My general rule (for other reasons, actually) is if it doesn't need to be accessible to other files, make it static (whether variable or function). Also, as a related rule: the "extern" keyword should not appear in a .c file (limit its use to .h files). The reason for this is there was a bug (possibly in only QF, but I don't know) where a variable was declared as int in one .c file and short in another .c file. The compiler didn't catch the problem because one of the .c files was using extern, and for some reason the linker didn't complain.
While places like R_DrawSurfaceBlock8_mip0 are obvious places to optimize (or at least likely places), always follow Abrash's rule: profile, profile, reconsider the algorithm, profile, profile, then optimize. There's little point in optimizing code that has little impact on performance, and there's no point optimizing an O(N**2) algorithm when there's an O(N) (or even the holy grail, O(1)*) algorithm available.
* Yes, for some problem spaces, O(1) exists, but they're rare. Sure, they're sometimes more expensive for small N, but since they scale so nicely, who cares?

eg, using a hash table will be slower for small N (hash string, compare a string or two vs just comparing a few strings in a simple linked list), but get to a few thousand (eg, compiling frikbot with qcc) and the hash table wins hands down.
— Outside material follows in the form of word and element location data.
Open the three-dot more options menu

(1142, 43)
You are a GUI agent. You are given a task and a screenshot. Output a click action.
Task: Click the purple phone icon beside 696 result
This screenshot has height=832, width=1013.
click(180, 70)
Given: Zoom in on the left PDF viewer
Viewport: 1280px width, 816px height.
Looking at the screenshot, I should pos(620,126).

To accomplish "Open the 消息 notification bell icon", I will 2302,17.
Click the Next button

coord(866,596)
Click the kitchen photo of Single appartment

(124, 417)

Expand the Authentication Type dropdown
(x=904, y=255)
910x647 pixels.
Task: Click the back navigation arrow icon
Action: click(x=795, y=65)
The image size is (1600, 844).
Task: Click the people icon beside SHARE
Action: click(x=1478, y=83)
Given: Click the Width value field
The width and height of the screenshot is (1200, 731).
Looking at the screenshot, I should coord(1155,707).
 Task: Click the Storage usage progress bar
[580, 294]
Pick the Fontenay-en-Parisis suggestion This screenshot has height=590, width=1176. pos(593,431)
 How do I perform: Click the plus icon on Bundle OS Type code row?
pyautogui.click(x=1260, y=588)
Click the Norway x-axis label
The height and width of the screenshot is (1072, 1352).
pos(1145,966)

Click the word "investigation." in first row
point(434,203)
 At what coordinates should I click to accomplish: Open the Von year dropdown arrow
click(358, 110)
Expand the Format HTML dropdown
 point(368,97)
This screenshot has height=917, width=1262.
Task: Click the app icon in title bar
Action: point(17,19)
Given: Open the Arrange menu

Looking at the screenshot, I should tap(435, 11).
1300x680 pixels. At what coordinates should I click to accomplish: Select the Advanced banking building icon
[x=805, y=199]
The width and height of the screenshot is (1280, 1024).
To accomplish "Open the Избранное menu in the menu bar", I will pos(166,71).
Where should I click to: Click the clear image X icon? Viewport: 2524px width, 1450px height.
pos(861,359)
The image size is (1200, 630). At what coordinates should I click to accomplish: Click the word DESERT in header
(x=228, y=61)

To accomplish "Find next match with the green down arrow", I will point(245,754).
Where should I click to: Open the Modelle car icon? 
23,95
Anyway, if the code is fast enough (thus the need for profiling), clean, easily read (and modified!) code is much more important than "fast" code. Also, compiler writers put their efforts into getting the compiler to produce optimial code for the clean, easily read code. Hand optimizing the code
can wind up fighting the compiler's optimization algorithms and wind up producing sub-optimal code (probably still better than the clean code with compiler optimizations turned off).
Now, the
best thing to do for "hand optimizing" code is actually to give the compiler hints (and as a fringe benefit, improve the readability of the code and let the compiler help catch errors). Things like "static" and "const" wherever possible can make a big difference. Just making vec3_t params "const" where possible made a noticeable difference!